**DOCUMENT TEXT:**
To fulfill Cook’s exhibit plan, I created key exhibit illustrations needed to explain complex natural processes. The museum team gave me a research brief describing the topics. Some had references to work from, but many required new solutions to adequately convey their ideas. Working to their exhibit design specifications, I created art that they could quickly drop into their planned space. Below are a few highlights.
Forest Food Web Ecology Exhibit Illustration
The Forest Food Web sign exhibit needed to showcase Alabama forest ecology. First conceived of as more of a circular graphic, I re-envisioned it closer to a true landscape so that visitors can imagine how organisms impact one another. After the team confirmed that they liked my interpretation, I created the artwork in a mix of 3d programs and drawing in Adobe Photoshop. The final art shows interactions between diverse animals, plants, and fungus in the forests of Alabama
Gopher Tortoise Tunnels
For the gopher tortoise tunnels, the museum needed an illustrated view underground. The gopher tortoise, Gopherus polyphemus, lives across the Southeastern United States. Averaging close to a foot long, the gopher tortoise certainly isn’t the largest turtle, but its ecosystem impact is huge. The tortoise burrows tunnels into the soft-sand of longleaf pine forests, making homes for over 350 other species.
I created this museum exhibit illustration to give museum visitors a glimpse into the tortoise’s tunnel and some of the other animals that call the burrow home. First, I sketched the tunnel and the animals to match their exhibit design. After collecting feedback from the exhibit team, I started creating the color art. To start, I digitally sculpted the tunnels with Zbrush. Then, I drew the animals using iPad’s Procreate. The final illustrated cross-section of the tortoise tunnels was composited in Photoshop. It shows a striped-skunk (Mephitis mephitis), an eastern indigo snake (Drymarchon couperi), a gopher frog (Rana capito), the florida mouse (Podomys floridanus), gopher tortoise ticks (Amblyomma tuberculatum), tortoise shell caterpillars (Ceratophaga vicinella), a gopher tortoise copris beetle (Copris gopher), and the gopher tortoise itself.
Virtually Visiting the Cook Museum to See Exhibit Illustrations
From time to time someone asks how I became a science illustrator, and I’m reminded how lucky I am. Day in and day out though, sometimes I feel a bit… jaded? Don’t get me wrong, I do honestly love an excuse to sculpt a tortoise tunnel, but once I hand-off the artwork it’s on to the next project. To be successful in this gig, you’ve gotta work quickly. There isn’t a lot of time to savor accomplishments. Occasionally from my wonderful magazine clients, like Science News and Sky and Telescope, I get a treat in the mail to see the published illustrations. More often than not, I don’t get to see the final art in use.
That’s one reason this work with Cook Museum was particularly gratifying. The project itself was exciting; to give museum visitors a glimpse into some of the hidden worlds that are so near. But to actually see the finished art in use? It feels amazing to see the exhibit artwork integrated into the overall design. Cook Museum was gracious enough to send photos of the exhibit so I could see my infographics amidst the sculpted trees and animals, and the beautifully painted background landscapes. I’m so proud to have contributed to the vision, so carefully imagined and planned by the larger exhibit team.
Sadly, I’m writing this during the Coronavirus pandemic. I can’t travel cross-country to visit, but once we’re able, I’m so excited to bring my kids to see the incredible Cook Museum in person. For now, I’m grateful to have participated in helping create parts of Cook Museum’s exhibits, and I hope Alabama’s locals are able to enjoy.

**DATA EXTRACT:**
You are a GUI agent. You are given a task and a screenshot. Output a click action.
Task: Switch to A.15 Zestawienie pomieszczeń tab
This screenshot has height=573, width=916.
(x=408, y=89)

**DIRECTIONS FOR THIS TASK:**
Please rewrite the paragraph of the Cook Museum text that begins "I created this museum exhibit illustration" as a short list, keeping its main facts. The material is not required for this work.

**OUTPUT BELOW:**
- Purpose: give museum visitors a glimpse into the gopher tortoise's tunnel and some of the other animals living in the burrow
- Sketched the tunnel and animals to match the exhibit design
- Collected feedback from the exhibit team, then began the color art
- Digitally sculpted the tunnels in Zbrush
- Drew the animals in iPad's Procreate
- Composited the final illustrated cross-section in Photoshop
- Animals shown: a striped skunk (Mephitis mephitis), an eastern indigo snake (Drymarchon couperi), a gopher frog (Rana capito), the Florida mouse (Podomys floridanus), gopher tortoise ticks (Amblyomma tuberculatum), tortoise shell caterpillars (Ceratophaga vicinella), a gopher tortoise copris beetle (Copris gopher), and the gopher tortoise